In Smelser v. Paul, et al, ___ Wn.2d ___, ___ P.3d ___ (July 6, 2017), the Washington Supreme Court found that, under the parental immunity doctrine, parents owe no duty of care to their children, and on that basis, fault for negligence cannot be apportioned to a parent of the plaintiff under RCW 4.22.070.

Derrick Smelser, then two years old, was run over by a car driven by defendant, Jeanne Paul while playing in his yard. At the trial court level, Ms.

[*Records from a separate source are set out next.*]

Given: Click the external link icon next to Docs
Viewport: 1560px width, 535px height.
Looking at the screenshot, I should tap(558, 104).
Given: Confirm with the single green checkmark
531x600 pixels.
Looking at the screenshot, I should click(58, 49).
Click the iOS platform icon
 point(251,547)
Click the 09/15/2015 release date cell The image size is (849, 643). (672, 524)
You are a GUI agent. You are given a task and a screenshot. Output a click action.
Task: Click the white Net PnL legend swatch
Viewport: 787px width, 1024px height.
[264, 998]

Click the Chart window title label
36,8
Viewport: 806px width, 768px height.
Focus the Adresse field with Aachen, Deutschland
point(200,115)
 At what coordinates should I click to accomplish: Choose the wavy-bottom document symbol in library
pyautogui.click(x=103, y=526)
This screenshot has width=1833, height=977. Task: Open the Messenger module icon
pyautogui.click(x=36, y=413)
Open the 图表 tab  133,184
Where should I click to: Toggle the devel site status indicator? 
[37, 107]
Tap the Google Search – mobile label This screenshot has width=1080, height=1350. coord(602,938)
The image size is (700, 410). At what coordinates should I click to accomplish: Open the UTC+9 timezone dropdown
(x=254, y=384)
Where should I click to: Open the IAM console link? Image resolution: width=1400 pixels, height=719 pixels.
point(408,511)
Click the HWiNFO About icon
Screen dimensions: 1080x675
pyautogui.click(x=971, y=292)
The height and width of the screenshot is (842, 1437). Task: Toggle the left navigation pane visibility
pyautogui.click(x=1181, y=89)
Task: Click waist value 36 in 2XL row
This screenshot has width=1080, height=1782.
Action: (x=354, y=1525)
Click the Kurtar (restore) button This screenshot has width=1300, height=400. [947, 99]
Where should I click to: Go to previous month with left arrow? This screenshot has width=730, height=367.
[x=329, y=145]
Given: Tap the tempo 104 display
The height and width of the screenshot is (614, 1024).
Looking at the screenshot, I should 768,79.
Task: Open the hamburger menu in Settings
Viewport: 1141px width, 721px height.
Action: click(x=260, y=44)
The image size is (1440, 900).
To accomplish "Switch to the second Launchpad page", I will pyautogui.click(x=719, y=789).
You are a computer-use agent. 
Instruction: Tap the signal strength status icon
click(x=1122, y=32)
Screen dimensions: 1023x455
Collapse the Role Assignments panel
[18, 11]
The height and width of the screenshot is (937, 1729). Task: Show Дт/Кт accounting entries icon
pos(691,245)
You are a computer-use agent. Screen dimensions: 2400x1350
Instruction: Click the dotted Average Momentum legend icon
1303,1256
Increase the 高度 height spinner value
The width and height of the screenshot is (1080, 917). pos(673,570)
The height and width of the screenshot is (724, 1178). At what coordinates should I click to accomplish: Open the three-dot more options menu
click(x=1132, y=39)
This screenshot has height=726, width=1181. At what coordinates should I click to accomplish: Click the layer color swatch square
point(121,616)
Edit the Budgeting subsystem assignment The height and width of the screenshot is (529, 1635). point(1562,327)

Paul was allowed to assert an affirmative defense that the child’s father was partially at fault on a theory of negligent supervision.  The trial court instructed the jury under RCW 4.22.070, and the jury determined that the father was 50% at fault.  The trial court did not enter judgment against the father because of the parental immunity doctrine.

The Washington Supreme Court found that the common law doctrine of parental immunity in Washington State establishes that there is no tort liability or tort duty applicable to a parent for negligent supervision or negligence in other parenting activities.  The Washington Supreme Court went on to state that, under RCW 4.22.051, in order to be an at-fault entity, the party must have engaged in negligent or reckless conduct that breaches a recognized duty.  Because the Court found that parents do not have a recognized duty of supervision of their children, the parents’ conduct is not tortious, and they cannot be an at-fault entity.

Pursuant to this holding, the Washington Supreme Court remanded the matter to the trial court, with instructions to enter judgement for 100% of the damages against Ms. Paul.